## Tool3: Spacy

In [1]:
import spacy
from spacy.pipeline import EntityRecognizer

### For spacy to recognize the model, you need to put it under spacy/data. (For details please read README of the repo)

In [2]:
# model = 'en_core_web_sm'
model = 'xx_ent_wiki_sm'
nerpath = '/home/berfu/anaconda/lib/python3.6/site-packages/spacy/data/xx_ent_wiki_sm/xx_ent_wiki_sm-2.0.0/ner'


### Configure input and output file:

In [14]:
inputfile = 'conll-testb.txt'
outfile = 'spacy_eval.txt'

### Load the pretrained spacy model:

In [4]:
nlp = spacy.load(model)
ner = EntityRecognizer(nlp.vocab)
ner.from_disk(nerpath)

<spacy.pipeline.EntityRecognizer at 0x7f633603e308>

### Read input to sentences, tokens, and tags:

In [5]:
def conll2sentences(testfile):
    with open(testfile, 'r') as f:
        lines = []
        sentences = [[]]
        for line in f:
            if line != '\n':
                sentences[-1].append(line.split(None, 1)[0])
                lines.append(line.split())
            else:
                sentences.append([])
    all_tokens = [line[0] for line in lines]
    actual_tags = [line[-1] for line in lines]
    return [sentences, all_tokens, actual_tags]

In [6]:
[sentences, all_tokens, actual_tags] = conll2sentences(inputfile)

### Spacy has a tokenizer but if you do not want to use spacy's tokenizer it's OK. You can give spacy already tokenized input. Then let spacy apply the process you want (here, ner):

In [7]:
result = []
for sentence in sentences:
    doc = spacy.tokens.doc.Doc(nlp.vocab, words=sentence)

    # run ner against every sentence
    processed = ner(doc)
    for token in processed:
        result.append([token.text, token.ent_type_])
        
print('NER operation ended.')

NER operation ended.


### Spacy output tags are of conll raw tag format.
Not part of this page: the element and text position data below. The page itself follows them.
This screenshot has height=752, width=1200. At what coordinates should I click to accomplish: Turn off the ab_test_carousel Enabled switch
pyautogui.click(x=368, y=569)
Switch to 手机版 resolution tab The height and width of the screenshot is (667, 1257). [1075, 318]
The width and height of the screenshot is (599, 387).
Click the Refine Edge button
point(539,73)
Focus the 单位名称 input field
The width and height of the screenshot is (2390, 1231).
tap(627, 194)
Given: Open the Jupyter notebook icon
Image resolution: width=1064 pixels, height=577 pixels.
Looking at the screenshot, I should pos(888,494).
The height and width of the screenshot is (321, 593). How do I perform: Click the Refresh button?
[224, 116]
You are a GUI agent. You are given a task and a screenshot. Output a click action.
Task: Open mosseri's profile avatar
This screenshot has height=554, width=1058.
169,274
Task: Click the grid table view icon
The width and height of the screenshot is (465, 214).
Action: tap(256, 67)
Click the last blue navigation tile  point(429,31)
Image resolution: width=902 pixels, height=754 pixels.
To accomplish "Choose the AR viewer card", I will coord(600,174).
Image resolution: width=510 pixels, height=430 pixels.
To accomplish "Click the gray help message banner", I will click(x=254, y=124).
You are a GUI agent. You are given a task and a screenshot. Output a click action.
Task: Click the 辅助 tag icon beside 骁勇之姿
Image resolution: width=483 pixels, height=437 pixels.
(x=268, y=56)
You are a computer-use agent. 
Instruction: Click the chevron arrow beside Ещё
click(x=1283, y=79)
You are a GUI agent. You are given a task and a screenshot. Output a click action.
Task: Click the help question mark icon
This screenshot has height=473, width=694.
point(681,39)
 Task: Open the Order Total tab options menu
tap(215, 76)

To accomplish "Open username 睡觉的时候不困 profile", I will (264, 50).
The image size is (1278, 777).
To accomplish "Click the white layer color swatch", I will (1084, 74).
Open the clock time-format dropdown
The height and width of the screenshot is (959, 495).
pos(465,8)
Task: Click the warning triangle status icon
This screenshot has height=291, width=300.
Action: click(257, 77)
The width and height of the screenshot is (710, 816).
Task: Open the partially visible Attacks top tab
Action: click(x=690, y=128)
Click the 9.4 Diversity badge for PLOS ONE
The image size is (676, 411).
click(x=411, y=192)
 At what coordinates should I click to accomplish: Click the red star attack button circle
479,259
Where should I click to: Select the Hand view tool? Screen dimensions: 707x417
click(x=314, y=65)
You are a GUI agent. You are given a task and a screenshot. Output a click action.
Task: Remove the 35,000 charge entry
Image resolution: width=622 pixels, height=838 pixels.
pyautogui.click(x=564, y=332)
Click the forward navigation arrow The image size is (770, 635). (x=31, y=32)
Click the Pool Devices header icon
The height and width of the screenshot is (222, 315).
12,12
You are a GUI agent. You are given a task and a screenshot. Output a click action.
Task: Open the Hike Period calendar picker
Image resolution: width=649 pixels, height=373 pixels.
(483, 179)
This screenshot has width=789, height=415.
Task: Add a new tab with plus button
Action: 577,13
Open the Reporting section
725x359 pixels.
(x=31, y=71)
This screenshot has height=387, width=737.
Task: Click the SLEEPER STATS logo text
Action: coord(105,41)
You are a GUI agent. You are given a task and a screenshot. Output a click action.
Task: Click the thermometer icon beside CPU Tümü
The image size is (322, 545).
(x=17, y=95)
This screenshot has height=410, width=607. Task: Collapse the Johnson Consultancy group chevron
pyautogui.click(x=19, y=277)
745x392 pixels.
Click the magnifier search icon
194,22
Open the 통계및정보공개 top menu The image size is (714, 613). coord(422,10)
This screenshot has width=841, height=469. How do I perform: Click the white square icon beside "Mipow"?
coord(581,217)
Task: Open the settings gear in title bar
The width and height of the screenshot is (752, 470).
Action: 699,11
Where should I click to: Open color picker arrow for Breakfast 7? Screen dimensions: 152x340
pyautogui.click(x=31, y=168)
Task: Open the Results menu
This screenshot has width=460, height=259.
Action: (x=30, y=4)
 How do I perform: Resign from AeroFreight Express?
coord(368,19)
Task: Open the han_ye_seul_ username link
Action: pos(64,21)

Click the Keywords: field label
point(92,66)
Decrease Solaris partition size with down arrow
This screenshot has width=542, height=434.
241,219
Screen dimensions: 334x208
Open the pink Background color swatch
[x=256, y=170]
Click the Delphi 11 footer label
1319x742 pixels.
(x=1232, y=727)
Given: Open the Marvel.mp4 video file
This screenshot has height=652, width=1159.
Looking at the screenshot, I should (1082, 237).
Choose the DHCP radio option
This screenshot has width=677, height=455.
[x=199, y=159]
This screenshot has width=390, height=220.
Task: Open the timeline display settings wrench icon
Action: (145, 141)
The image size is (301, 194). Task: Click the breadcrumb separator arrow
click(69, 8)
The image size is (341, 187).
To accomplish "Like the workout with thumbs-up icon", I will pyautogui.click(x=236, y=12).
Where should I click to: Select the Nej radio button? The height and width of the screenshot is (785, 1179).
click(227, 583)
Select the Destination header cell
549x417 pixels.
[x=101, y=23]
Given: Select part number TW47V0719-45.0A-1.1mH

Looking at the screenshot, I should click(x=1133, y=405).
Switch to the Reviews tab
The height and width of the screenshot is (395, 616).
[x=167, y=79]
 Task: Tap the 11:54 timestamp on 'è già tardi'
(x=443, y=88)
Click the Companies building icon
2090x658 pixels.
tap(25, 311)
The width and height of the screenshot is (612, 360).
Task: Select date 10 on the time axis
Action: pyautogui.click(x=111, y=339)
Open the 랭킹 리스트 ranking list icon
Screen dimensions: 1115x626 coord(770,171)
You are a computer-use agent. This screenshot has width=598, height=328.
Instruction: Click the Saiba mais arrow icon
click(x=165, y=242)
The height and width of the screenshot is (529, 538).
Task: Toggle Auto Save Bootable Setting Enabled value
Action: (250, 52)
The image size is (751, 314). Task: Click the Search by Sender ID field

Convert actual tags to that format as well:

In [8]:
def conll2raw(tags):
    raw_tags = []
    for tag in tags:
        raw_tag = tag
        t = tag.split('-')
        if len(t) > 1: raw_tag = t[1]
        raw_tags.append(raw_tag)
    return raw_tags

In [9]:
pred_tags = [t[1] for t in result]
pred_tags_edited = ['O' if x == '' else x for x in pred_tags]
actual_tags_edited = conll2raw(actual_tags)

### Create input file to conlleval script, then run the script. the input is a file on each line containing **token actual-tag predicted-tag**.

In [10]:
def createconllevalinputfile(sentences, actual_tags, pred_tags):
    conlleval_inputfile_name = 'conlleval_input'
    result_file = open(conlleval_inputfile_name, 'w')
    idx = -1
    for sentence in sentences:
        for word in sentence:
            idx = idx + 1
            result_file.write(word + ' ' + actual_tags[idx] + ' ' + pred_tags[idx] + '\n')
        result_file.write('\n')
    result_file.close()
    return conlleval_inputfile_name

In [11]:
import sys
import os

def runconlleval(infile, outfile):
    python_path = sys.executable
    os.system(python_path + ' conlleval.py -r < ' + infile + ' > ' + outfile)
    print('Please see the scores wrt conlleval script in the file: ' + outfile + '\n')

In [15]:
conlleval_inputfile_name = createconllevalinputfile(sentences, actual_tags_edited, pred_tags_edited)
runconlleval(conlleval_inputfile_name, outfile)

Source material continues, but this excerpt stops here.